DAUERLUTSCHER

■ „Beute“ von Joe Orton im Ensemble-Theater

Seid nett zu Mr. Orton“, wirbt das Programmheft scheinheilig, denn Joe Orton ist nicht nett zu uns. Sein Stück „Beute“ ist eine Mischung aus Mord, Bankraub und Beerdigung ungefähr folgenden Inhalts: Vater und Sohn McLeavy trauern um Mrs. McLeavy zusammen mit der Krankenschwester Fay. Die aber hat die Verstorbene um die Ecke gebracht, um sich deren Vermögen anzueignen. Der Sohn Hal dagegen hat mit Dennis, dem Angestellten des Bestattungsinstituts, eine Bank leergeräumt. Inspektor Truscott macht sich, getarnt als Beauftragter des Städischen Wasserwerks, an die Aufklärung der Verbrechen und stellt schließlich die Ordnung her - oder genauer gesagt: eine Ordnung, denn es hätte auch irgendeine andere sein können. Es ist ein Amoklauf gegen sämtliche erreichbaren Konventionen: Liebe, Trauer, Gerechtigkeit, Heldenmut - das sind Verhaltensweisen, die entweder taktisch und zweckbestimmt oder aus Blödheit entstehen. Nun aber hat sich seit den 60er Jahren, in denen Joe Orton, dessen Leben inzwischen Stephan Frears („Prick up your ears“) verfilmt wurde, sein Stück schrieb, so einiges geändert. Man ist aufgeklärt, liberal, tolerant, unkonventionell, und man ist inzwischen ja auch so einiges gewohnt. Aber einige Geschmacklosigkeiten tun auch heute noch ihre Wirkung: „Sie werden doch niemals in den Genuß einer Vergewaltigung kommen!“ wirft Hal der mörderischen Krankenschwester Fay vor, weil es ihr stets gelingt, alles rechtzeitig zu ihrem Vorteil abzubiegen.

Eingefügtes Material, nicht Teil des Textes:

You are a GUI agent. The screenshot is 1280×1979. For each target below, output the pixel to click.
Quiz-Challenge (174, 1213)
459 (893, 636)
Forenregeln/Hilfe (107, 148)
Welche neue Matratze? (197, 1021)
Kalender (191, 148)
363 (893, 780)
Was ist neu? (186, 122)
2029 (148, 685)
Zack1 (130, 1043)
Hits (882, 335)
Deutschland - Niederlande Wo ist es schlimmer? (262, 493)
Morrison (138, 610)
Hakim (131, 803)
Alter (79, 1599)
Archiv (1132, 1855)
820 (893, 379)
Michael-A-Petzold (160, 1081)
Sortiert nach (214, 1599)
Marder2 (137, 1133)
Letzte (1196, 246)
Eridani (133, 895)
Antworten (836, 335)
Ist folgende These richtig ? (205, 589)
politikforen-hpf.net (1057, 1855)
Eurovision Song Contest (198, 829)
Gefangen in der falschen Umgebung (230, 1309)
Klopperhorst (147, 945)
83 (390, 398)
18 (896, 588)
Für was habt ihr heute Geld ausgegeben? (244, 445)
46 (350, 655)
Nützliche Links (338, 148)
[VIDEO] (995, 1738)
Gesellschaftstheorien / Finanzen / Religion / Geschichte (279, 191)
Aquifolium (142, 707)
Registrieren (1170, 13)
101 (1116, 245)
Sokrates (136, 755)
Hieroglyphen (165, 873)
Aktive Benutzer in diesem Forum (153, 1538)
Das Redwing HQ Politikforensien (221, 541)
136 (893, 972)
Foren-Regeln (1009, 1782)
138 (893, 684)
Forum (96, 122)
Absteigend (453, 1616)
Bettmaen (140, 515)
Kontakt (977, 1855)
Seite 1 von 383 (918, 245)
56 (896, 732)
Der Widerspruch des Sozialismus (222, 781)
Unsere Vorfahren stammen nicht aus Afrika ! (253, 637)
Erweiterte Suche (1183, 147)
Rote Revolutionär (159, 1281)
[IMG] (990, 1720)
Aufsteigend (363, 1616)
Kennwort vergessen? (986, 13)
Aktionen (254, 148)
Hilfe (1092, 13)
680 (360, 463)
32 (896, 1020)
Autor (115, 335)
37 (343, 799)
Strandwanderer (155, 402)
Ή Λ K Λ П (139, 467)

Joe Orton hat einen Dauerlutscher geschrieben und sinnigerweise ist dem hilfreichen und witzigen Programmheft von Tanja Neumann und David Balzer in Speisekartenformat und -layout gestaltet, ein solcher beigegeben. Doch so, wie ihn die Studiobühne der FU unter der Regie von Bernd Mottl und Marcel Pomplun serviert, schmeckt er ziemlich fade. Der „Dekomponist“ Thomas Gabriel versuchte, den überkünstlichen Pop-Art-Stil der 60er zeitgemäß nachzuempfinden, indem er die Bühnenwände mit Ausschnitten aus dunkelblauer Zigarettenreklame tapezierte. Bei den Kostümen aber fiel ihm nichts Besseres ein, als alle in schwarze Anzüge, beziehungsweise Abendkleid zu stecken. Diese Ödnis aber paßt zur Aufführung. Viel zu hastig und viel zu gleichförmig rauschen die schnell wechselnden Dialoge herunter, dazu häufig auch noch mit falscher Betonung. Die Ehrlichkeit McLeavys (Michael Hansen), der einzige, der glaubt, was er sagt, ist genauso aufgesetzt und unglaubhaft wie die Unehrlichkeit von Fay (Sabine Schwarzlose), Hal (Stefan Häuser) und Dennis (Rolf Schuhmann). Zum guten Boulevardtheater fehlt das Bekannte und Beliebte, das hemmungslose Chargieren, die Erwartungen, die enttäuscht werden können. Nur Günter Rüdiger als korrupter Polizeibeamter Truscott läßt ein bißchen davon sehen, etwas Trotteliges, Schäbiges, Columbohaftes.

Aber Ortons Dialoge und Einfälle sind so grell, so abenteuerlich, daß selbst Gleichförmigkeit ihm nichts anhaben kann. Trotz allem kommt keine Langeweile auf. Der beste Einfall der Studiobühne steht zum Schluß: In kaltblauem Licht sitzen Fay, Hal und Dennis und rühren geziert in ihrem Tee herum, und sie sprechen englisch. Das hätten sie die ganze Zeit über tun sollen. Es fehlt halt die ganze Zeit das Britische, weil es keinen deutschen Ersatz gibt.

Michael Vahlsing

Die Studiobühne der FU spielt „Beute“ bis zum 27.August jeden Donnerstag, Samstag, Sonntag und Montag, um 21Uhr, im Ensemble-Theater, Hasenheide54, 1/61.